Before English settlers arrived in North America, the Iroquois — also known as the Haudenosaunee — Confederacy made up the population of what is now called New York state. The Iroquois are made of up several nations: Mohawk, Oneida, Onondaga, Cayuga, Seneca and Tuscarora, which joined after the original merging of the five former leagues.

Prior to their merge, the people of those leagues had fought against each other until the Great Peacemaker, a Huron man, was able to visit and speak to the five tribes about his plan, as defined by the Creator, god of all the tribes for peace. Eventually, Great Peacemaker was able to join all tribes together by gathering the resenting emotions together and letting them be washed away by a stream.

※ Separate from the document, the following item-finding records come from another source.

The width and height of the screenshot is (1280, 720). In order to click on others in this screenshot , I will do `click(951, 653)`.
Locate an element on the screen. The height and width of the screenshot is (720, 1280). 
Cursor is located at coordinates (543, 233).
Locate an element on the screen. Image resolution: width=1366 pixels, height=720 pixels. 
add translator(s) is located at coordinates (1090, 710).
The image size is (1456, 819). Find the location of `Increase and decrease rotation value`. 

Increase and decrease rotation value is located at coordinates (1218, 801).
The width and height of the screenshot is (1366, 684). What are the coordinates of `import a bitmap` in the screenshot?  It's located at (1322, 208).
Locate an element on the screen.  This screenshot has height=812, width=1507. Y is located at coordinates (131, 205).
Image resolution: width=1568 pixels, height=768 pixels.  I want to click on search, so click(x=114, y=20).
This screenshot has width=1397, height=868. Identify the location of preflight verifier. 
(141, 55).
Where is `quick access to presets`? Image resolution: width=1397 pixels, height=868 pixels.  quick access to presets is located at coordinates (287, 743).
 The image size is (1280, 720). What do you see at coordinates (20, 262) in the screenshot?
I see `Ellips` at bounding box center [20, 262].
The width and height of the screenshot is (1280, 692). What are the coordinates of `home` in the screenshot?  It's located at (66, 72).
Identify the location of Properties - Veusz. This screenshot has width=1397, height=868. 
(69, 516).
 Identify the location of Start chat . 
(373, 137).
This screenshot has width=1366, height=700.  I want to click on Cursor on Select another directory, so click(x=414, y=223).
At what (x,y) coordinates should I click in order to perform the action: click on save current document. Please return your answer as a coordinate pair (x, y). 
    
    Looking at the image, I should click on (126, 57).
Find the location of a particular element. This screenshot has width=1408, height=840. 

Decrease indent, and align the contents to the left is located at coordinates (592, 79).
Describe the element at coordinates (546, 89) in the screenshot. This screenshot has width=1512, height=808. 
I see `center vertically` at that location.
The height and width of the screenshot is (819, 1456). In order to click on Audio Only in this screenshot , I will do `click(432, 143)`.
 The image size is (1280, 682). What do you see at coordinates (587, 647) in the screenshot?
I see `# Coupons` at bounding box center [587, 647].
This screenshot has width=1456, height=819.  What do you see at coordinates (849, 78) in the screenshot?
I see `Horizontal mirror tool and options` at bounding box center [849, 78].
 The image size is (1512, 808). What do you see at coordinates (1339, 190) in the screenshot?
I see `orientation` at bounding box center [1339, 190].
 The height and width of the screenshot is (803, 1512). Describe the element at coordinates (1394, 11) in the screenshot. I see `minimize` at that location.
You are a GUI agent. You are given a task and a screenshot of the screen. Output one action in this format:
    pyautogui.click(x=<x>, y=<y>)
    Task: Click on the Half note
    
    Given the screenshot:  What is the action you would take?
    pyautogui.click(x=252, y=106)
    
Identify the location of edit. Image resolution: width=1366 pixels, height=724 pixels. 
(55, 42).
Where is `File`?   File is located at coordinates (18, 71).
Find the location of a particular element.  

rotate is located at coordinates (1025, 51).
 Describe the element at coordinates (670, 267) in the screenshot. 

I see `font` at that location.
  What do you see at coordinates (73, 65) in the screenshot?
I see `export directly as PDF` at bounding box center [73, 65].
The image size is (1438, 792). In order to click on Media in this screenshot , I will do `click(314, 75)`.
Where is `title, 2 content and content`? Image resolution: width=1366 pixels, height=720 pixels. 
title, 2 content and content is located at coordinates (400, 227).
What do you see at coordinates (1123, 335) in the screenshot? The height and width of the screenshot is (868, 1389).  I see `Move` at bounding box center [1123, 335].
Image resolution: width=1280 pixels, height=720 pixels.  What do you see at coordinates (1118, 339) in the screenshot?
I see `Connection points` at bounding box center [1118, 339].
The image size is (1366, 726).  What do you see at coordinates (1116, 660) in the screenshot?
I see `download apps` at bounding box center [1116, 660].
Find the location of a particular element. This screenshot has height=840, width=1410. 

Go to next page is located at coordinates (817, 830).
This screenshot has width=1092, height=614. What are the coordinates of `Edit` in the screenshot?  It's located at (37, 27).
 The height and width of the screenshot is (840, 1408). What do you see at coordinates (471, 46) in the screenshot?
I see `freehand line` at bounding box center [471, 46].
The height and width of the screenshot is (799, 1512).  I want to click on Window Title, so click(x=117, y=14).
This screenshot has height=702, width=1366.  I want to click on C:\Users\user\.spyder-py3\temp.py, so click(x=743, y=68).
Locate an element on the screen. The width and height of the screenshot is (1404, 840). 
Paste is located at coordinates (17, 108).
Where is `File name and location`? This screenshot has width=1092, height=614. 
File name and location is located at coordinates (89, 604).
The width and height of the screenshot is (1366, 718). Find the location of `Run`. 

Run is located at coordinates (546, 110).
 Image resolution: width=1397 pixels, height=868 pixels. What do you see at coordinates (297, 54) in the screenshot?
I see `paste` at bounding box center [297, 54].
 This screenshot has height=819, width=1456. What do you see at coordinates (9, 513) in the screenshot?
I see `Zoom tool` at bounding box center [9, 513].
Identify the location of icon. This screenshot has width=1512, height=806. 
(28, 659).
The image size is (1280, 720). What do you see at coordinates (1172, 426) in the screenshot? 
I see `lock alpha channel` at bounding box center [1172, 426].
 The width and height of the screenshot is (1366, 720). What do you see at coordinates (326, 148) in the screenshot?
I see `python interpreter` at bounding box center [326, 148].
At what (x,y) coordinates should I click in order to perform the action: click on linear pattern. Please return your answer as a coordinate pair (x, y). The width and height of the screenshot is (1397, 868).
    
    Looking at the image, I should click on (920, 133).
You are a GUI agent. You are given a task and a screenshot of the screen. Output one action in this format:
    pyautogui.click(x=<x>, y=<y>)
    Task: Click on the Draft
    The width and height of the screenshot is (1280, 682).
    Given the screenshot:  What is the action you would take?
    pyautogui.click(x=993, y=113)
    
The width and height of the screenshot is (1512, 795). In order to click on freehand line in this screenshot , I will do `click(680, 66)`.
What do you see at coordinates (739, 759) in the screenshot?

The Hiawatha Belt, a belt symbolizing when all the tribes threw away their weapons to live in peace with the others, was then formed to connect all five nations with a symbol for each. At the center is the Tree of Peace, a white pine to be nurtured, as the nation would be. The white pine was planted at Onondaga Lake.

Despite their tame of war within, bloodshed still arrived in the Iroquois’ land from outsiders. Randall McGuire, distinguished professor of anthropology, currently teaches a course about Native American history and elaborated on the history of the Iroquois’ displacement.

“During the colonial period, there was a massive displacement of people all along the East Coast,” McGuire said. “At a place called Otsiningo Park, which is just on the northern edge of Binghamton, there was a settlement there in the 1700s and that was a settlement of refugees of groups further south that the Iroquois had taken in and given homes to.”

Otsiningo was referred to as the “The Southern Door” by the Iroquois, referencing their standard longhouse. The term signals the importance of the settlement to the nation.

The settlement had refugees from several tribes like the Nanticoke and the Conoys from Maryland, along with the Shawnees from Pennsylvania who were displaced from their homes by settlers. Joining them were residents of the Onondaga and Oneida Nations. That settlement, however, would be burnt down at the order of George Washington during the Revolutionary War.

“George Washington sent a call of troops against the Iroquois that basically scorched earth, destroyed the village in Otsiningo here and destroyed fields, orchards, everything,” McGuire said.

Binghamton University has conducted several archeological excavations at Otsiningo in the 1970s and in 2013, which found cooking hearths, pits and artifacts which showcase the significant use of the site. Chenango Point, Chenango Point South, the Roberson Museum and Science Center and John Moore Farm are sites at the confluence of the Chenango and Susquehanna Rivers that have been excavated to uncover thousands of years of Native American history traced.

The persecution by Washington’s army led the Indians to flee to Canada where some stayed, but others returned after the Revolutionary War. Upon their return, their land became heavily sought after. Although the U.S. Constitution states that only the federal government can make treaties with an Indian nation, that is not what occurred.

“What happened in upstate New York — like where we are here now — was taken from the Iroquois, more or less, as spoils of war, and was given to a guy by the name of [William] Bingham, Binghamton, who then sold it off to settlers,” McGuire said.

William Bingham was a delegate for Pennsylvania to the Continental Congress, the government for the original 13 colonies, and also served in the U.S. Senate. The wealthy banker sought to create a city with the Susquehanna and Chenango Rivers meeting at the center. Joshua Whitney, land agent of what would be known as Binghamton, sought settlers to buy into the property. What spurred the creation of Binghamton, New York happened in other locations around the state, mostly with the use of private companies, according to McGuire.

The Onondaga, who were displaced from the Southern Tier, had approximately 95 percent of their land illegally taken between 1788 and 1822 through a series of acquisitions. There is a present-day reservation for the Onondaga Nation just south from the city of Syracuse in Onondaga County, a sliver of what the nation once possessed.

In the City of Oneida v. Oneida Indian Nation (1985), a legal battle which was brought all the way up to the Supreme Court, the Supreme Court ruled that the Oneida tribe’s land was taken under unlawful possession by the state of New York. Despite the ruling, there have not been any substantial resolutions made between New York state and any of the Iroquois tribes.

“Oneida and the state of New York have never entered into an agreement on how to resolve that,” McGuire said. “So, it’s still kind of up in the air, because no New York state governor is going to gain anything by resolving this because it’s going to cost the state hundreds of millions of dollars.”